Cómo interpretar el etiquetado de los alimentos para comer mejor

Uno de los asuntos que más preocupa a los expertos en salud es el azúcar que consumimos sin saberlo, además de otras sustancias que no vienen bien a nuestro cuerpo. Lo peor es que, muchas veces, una incorrecta lectura del etiquetado hace que se cuele más azúcar de la cuenta en la dieta.

Conviene echar un vistazo al etiquetado... con precaución.Foto: Wikipedia/Rishehaan (CC)

En este sentido, la empresa de seguros DKV ha lanzado el manifiesto Por un consumo responsable de azúcar de la mano del nutricionista Carlos Ríos, creador del movimiento Realfooding, y el doctor Jesús Vioque, catedrático de Medicina Preventiva y Salud Pública, de la Universidad Miguel Hernandez, CIBERESP y ISABIAL. El objetivo del documento es divulgar las causas, los riesgos y las consecuencias de un consumo abusivo de azúcar, y dar pautas para reducir su ingesta.

Para poder realizar buenas elecciones alimentarias, lo básico es saber interpretar el etiquetado nutricional de los productos. Para ello, conviene tener en cuenta algunos consejos.

Debemos evitar quedarnos con la parte frontal del producto. El colorido del envase, las ofertas o reclamos que sugieren propiedades saludables del producto pueden influir en las decisiones de compra y primar por encima de la auténtica información nutricional.

Guiarse por las etiquetas ‘light’, ‘zero’, ‘0%’, ‘ecológico’, ‘bio’, ‘integral’ o ‘natural’ es un error. Estos términos no hacen referencia al procesamiento del producto. Por ejemplo, se puede considerar ‘natural’ un producto cargado de azúcar, o un producto ‘sin azúcar’ que esté lleno de aceites industriales. Muchas veces se trata únicamente de reclamos comerciales de los que no hay que fiarse.

Los frescos siempre son una garantía para comer mejor. Foto: Free images

Dar la vuelta al producto y leer la lista de ingredientes y la tabla de valores nutricionales, un acierto. Los ingredientes están ordenados de mayor a menor cantidad, de tal manera que el primero de la lista siempre es el que en mayor proporción contiene. Esto pone en contexto la información que se nos ofrece en el frontal del paquete.

Podemos diferenciar si se trata de comida real o ultraprocesada echando un vistazo al listado completo de ingredientes. Ojo a las proporciones: si lleva más de cinco ingrediente y entre ellos, encontramos los azúcares añadidos, los aceites vegetales y harinas refinadas o aditivos y sal, se trata de un producto ultraprocesado.

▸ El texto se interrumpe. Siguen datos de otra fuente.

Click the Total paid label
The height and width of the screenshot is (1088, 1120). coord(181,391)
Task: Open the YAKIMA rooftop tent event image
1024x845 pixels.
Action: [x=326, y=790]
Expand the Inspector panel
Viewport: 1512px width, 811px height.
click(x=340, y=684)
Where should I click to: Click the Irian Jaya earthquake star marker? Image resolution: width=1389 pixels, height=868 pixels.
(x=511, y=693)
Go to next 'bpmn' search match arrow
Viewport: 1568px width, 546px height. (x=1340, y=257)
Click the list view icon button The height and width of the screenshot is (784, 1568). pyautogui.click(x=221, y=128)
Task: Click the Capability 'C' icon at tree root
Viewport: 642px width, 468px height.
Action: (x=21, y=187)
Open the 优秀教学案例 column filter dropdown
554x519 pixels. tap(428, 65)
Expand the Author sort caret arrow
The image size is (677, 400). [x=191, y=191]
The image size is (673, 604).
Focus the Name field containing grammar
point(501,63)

No todos los procesados son malos: existen los procesados buenos. Estos suelen contener entre dos y cinco ingredientes y la cantidad de azúcares añadidos es reducida (esto es, menor o igual al 10%). Para saber si no se excede en esta cantidad, podemos acudir a la tabla nutricional y comprobar qué cantidad de grasas, proteínas, hidratos de carbono y azúcares contiene por cada 100 gramos de producto. De esta forma evitaremos el consumo excesivo de ultraprocesados, que le hacen un flaco favor a nuestra salud, la verdad.